They were fighting a counterinsurgency war for the most part but also continually trained for classical warfare in order to deal with enemies in neighbouring states who were equipped with T-34, T-55 and T-62 tanks,  supported by Soviet, Red Chinese and Eastern European advisers. Heavy weapons deployed against the RhACR during border battles included 122mm rocket launchers, 75mm recoilless rifles and 82mm mortars. The TM46 anti-tank mine, often boosted, accounted for most of the regiment's casualties in the internal insurgency conflict.

The regiment took part in a number of static but intense battles, notably at Mount Selinda against the Mozambican Army (where a Bronze Cross was awarded to 2nd Lieutenant Rae) in 1977 and at Chirundu in October 1978, where heavy-machine gun, artillery and mortar duels took place between D Squadron and elements of the Zambian Army over a period of three days and nights near the Otto Beit Bridge. Elements of the RDR were also involved at close quarters at the bridge, while 1RR provided 81mm mortar and 106mm recoilless rifle fire support.

In July 1977 D Squadron engaged a large group of ZANLA guerrillas north of Vila Salazar, while they were attempting to cross the border into Rhodesia, and it was reported that 37 enemy were killed in that engagement with some accounted for at point-blank range.

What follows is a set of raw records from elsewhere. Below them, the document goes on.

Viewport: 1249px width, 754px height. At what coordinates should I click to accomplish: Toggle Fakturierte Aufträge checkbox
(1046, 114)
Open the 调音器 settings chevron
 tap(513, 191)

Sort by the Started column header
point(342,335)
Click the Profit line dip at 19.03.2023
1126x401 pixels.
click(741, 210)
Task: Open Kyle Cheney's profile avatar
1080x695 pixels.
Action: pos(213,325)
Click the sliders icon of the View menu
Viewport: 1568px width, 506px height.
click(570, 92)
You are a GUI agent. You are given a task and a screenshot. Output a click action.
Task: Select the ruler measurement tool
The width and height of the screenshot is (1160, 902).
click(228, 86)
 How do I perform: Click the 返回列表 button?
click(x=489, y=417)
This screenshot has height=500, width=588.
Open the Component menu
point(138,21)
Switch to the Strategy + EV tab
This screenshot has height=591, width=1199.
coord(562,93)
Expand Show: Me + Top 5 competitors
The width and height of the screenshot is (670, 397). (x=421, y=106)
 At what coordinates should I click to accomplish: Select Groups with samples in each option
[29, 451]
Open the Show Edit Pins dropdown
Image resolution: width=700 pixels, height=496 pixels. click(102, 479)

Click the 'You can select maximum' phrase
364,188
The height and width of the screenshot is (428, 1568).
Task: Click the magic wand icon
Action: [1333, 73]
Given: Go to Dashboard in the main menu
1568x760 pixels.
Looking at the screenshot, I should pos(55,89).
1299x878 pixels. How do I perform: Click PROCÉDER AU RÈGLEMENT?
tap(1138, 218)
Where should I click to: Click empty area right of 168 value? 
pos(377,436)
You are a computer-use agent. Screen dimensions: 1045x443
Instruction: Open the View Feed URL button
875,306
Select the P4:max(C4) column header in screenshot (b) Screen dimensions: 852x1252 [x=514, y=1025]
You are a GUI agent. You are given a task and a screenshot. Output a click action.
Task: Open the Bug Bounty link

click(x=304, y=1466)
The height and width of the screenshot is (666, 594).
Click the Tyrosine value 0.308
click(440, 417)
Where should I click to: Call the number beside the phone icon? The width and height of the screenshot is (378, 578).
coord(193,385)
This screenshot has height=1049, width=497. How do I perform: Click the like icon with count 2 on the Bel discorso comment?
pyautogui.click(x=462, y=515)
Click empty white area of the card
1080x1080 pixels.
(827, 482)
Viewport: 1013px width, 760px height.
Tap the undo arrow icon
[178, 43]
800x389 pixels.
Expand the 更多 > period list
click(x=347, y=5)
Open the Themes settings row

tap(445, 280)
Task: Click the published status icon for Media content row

In these battles the Eland and its devastating 90mm round were decisive in the outcome.  Nobody was hurt on the Rhodesian side in any of these engagements. Casualties in the regiment were among the lowest in the army because the guerrilla enemy avoided contact as far as possible.

In August 1979, at Hippo Creek north west of Victoria Falls, a single vehicle from troop Tango 22, D Squadron engaged a group of ZIPRA guerrillas attempting a night-time crossing of the border into Rhodesia. Enemy forces covering the crossing, and others waiting to cross, returned fire with mortars, armour piercing 12.75’s and small arms. Despite the initial contact lasting less than two minutes, the crossing was foiled, and 28 enemy bodies were subsequently recovered in mop-up operations on the Rhodesian side of the river in Hippo Creek. Between T22’s return fire and the artillery and mortar fire missions called in by the vehicle commander, 2nd Lieutenant Erasmus, a further 90 plus ZIPRA Guerrillas from Zebra Battalion were accounted for on the Zambian side of the river. This engagement was described by Colonel Ron Reid-Daly, in his book Top Secret War, as the most successful, wholly land based, contact of the bush war. No Rhodesian casualties were sustained in this engagement.

Adoption of T-55 tanks

In October 1979, South African port authorities boarded and seized a French freighter, the Astor, believed to be carrying a shipment of weaponry bound for Angola. The Astor had initially been chartered by the Libyan government with the delivery of arms, primarily ten T-55LD tanks of Polish origin from Tripoli's surplus stocks, to Uganda. The tanks, including assorted ammunition and spare parts, were to be offloaded at Mombasa, Kenya, and from thence transported overland. By October the Astor'''s crew had already rounded the Cape of Good Hope but received belated news of Uganda's defeat in the Uganda–Tanzania War, and new orders to reroute their cargo to an unknown Angolan port. The freighter abruptly changed course; upon its unexpected return to South African waters which aroused suspicion, the Astor was impounded in Durban.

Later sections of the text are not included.